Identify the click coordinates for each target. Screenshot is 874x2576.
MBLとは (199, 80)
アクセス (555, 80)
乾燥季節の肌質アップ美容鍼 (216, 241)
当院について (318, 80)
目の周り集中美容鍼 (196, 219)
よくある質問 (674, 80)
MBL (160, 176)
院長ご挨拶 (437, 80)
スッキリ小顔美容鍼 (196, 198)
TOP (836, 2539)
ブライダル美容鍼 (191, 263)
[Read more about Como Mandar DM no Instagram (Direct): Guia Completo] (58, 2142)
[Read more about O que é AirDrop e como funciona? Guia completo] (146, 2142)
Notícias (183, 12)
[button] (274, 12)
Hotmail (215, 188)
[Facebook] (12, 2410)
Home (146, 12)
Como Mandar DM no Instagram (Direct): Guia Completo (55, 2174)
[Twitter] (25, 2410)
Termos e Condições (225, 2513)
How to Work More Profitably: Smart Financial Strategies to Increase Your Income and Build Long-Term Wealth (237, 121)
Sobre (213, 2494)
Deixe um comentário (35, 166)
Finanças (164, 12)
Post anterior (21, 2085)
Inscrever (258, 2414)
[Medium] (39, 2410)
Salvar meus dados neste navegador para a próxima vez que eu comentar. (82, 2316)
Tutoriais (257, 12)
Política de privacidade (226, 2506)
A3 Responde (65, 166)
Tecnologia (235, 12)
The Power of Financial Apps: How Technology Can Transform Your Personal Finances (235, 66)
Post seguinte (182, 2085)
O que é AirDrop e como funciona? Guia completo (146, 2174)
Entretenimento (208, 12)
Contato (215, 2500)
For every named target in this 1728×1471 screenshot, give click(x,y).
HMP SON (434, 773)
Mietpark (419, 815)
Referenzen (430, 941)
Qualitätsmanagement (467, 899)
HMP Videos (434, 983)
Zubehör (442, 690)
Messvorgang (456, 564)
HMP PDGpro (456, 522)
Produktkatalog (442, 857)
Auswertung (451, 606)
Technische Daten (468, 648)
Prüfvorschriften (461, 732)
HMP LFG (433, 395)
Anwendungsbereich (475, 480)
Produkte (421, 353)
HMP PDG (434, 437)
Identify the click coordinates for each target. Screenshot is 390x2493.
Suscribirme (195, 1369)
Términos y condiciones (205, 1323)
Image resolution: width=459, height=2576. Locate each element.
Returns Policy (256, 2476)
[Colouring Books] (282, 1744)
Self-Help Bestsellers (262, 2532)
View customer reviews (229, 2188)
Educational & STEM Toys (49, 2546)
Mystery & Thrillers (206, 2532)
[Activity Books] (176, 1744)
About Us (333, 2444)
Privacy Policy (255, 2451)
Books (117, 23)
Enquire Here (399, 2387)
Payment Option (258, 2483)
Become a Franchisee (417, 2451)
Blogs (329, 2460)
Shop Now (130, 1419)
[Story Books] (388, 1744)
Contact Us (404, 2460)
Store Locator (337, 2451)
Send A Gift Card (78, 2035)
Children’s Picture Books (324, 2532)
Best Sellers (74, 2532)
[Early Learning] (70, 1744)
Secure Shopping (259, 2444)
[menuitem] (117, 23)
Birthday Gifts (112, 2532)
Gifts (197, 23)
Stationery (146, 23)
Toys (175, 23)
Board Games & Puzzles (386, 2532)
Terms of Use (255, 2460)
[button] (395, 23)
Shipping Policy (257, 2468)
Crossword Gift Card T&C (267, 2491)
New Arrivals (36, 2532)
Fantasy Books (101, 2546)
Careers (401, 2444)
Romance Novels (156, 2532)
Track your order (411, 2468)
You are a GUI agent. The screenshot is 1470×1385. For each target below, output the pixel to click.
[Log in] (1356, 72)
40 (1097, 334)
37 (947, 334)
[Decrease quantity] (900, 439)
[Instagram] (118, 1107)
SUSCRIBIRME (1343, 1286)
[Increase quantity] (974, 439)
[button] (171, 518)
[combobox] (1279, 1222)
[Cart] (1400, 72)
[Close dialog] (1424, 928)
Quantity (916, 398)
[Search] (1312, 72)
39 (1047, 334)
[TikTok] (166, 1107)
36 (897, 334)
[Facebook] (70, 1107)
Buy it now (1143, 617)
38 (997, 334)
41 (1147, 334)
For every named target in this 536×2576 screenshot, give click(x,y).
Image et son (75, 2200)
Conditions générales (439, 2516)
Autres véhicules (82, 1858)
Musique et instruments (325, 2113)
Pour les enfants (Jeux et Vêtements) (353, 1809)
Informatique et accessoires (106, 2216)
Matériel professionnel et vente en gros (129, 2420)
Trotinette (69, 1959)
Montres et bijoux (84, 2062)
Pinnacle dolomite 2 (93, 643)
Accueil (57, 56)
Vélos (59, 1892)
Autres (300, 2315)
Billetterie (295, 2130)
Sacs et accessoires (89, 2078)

#### [Activity]
When a line in the records above holds "Mandar", that line is to be reported.

#### [Answer section]
[Read more about Como Mandar DM no Instagram (Direct): Guia Completo] (58, 2142)
Como Mandar DM no Instagram (Direct): Guia Completo (55, 2174)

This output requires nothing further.